═════ Zu bearbeitendes Material

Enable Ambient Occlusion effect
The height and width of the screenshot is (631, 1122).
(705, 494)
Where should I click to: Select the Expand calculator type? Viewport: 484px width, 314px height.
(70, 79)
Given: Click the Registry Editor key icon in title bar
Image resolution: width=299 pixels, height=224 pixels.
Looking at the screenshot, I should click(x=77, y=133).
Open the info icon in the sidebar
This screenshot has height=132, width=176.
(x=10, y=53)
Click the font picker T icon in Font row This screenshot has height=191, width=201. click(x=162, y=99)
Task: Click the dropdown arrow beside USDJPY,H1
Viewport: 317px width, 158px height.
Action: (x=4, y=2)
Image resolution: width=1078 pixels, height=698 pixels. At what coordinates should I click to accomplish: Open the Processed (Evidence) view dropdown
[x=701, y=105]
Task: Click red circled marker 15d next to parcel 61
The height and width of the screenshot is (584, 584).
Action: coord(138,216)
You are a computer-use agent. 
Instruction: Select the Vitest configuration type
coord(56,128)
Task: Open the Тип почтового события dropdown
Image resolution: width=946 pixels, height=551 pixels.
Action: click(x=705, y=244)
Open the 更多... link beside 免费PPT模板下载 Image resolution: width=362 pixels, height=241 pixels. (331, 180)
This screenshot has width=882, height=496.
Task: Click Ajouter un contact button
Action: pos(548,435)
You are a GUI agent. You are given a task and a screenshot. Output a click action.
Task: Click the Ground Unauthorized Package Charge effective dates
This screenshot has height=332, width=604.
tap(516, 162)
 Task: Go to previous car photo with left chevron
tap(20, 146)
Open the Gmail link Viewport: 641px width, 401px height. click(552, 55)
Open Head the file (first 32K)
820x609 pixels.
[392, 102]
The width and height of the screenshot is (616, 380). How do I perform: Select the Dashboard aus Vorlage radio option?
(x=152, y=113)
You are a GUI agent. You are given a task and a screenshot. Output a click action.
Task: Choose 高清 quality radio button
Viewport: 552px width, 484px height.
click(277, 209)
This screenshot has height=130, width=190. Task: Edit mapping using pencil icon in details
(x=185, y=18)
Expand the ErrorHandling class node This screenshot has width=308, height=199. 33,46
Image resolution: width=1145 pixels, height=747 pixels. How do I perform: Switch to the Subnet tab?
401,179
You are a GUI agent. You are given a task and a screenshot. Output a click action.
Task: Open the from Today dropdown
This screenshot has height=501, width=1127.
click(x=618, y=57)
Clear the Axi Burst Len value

══════════

> Schriftliche Anfrage
Wiederhole bitte sämtliche Datensätze oben Zeile für Zeile und ohne jede Änderung.

> Die Lösung
Enable Ambient Occlusion effect
The height and width of the screenshot is (631, 1122).
(705, 494)
Where should I click to: Select the Expand calculator type? Viewport: 484px width, 314px height.
(70, 79)
Given: Click the Registry Editor key icon in title bar
Image resolution: width=299 pixels, height=224 pixels.
Looking at the screenshot, I should click(x=77, y=133).
Open the info icon in the sidebar
This screenshot has height=132, width=176.
(x=10, y=53)
Click the font picker T icon in Font row This screenshot has height=191, width=201. click(x=162, y=99)
Task: Click the dropdown arrow beside USDJPY,H1
Viewport: 317px width, 158px height.
Action: (x=4, y=2)
Image resolution: width=1078 pixels, height=698 pixels. At what coordinates should I click to accomplish: Open the Processed (Evidence) view dropdown
[x=701, y=105]
Task: Click red circled marker 15d next to parcel 61
The height and width of the screenshot is (584, 584).
Action: coord(138,216)
You are a computer-use agent. 
Instruction: Select the Vitest configuration type
coord(56,128)
Task: Open the Тип почтового события dropdown
Image resolution: width=946 pixels, height=551 pixels.
Action: click(x=705, y=244)
Open the 更多... link beside 免费PPT模板下载 Image resolution: width=362 pixels, height=241 pixels. (331, 180)
This screenshot has width=882, height=496.
Task: Click Ajouter un contact button
Action: pos(548,435)
You are a GUI agent. You are given a task and a screenshot. Output a click action.
Task: Click the Ground Unauthorized Package Charge effective dates
This screenshot has height=332, width=604.
tap(516, 162)
 Task: Go to previous car photo with left chevron
tap(20, 146)
Open the Gmail link Viewport: 641px width, 401px height. click(552, 55)
Open Head the file (first 32K)
820x609 pixels.
[392, 102]
The width and height of the screenshot is (616, 380). How do I perform: Select the Dashboard aus Vorlage radio option?
(x=152, y=113)
You are a GUI agent. You are given a task and a screenshot. Output a click action.
Task: Choose 高清 quality radio button
Viewport: 552px width, 484px height.
click(277, 209)
This screenshot has height=130, width=190. Task: Edit mapping using pencil icon in details
(x=185, y=18)
Expand the ErrorHandling class node This screenshot has width=308, height=199. 33,46
Image resolution: width=1145 pixels, height=747 pixels. How do I perform: Switch to the Subnet tab?
401,179
You are a GUI agent. You are given a task and a screenshot. Output a click action.
Task: Open the from Today dropdown
This screenshot has height=501, width=1127.
click(x=618, y=57)
Clear the Axi Burst Len value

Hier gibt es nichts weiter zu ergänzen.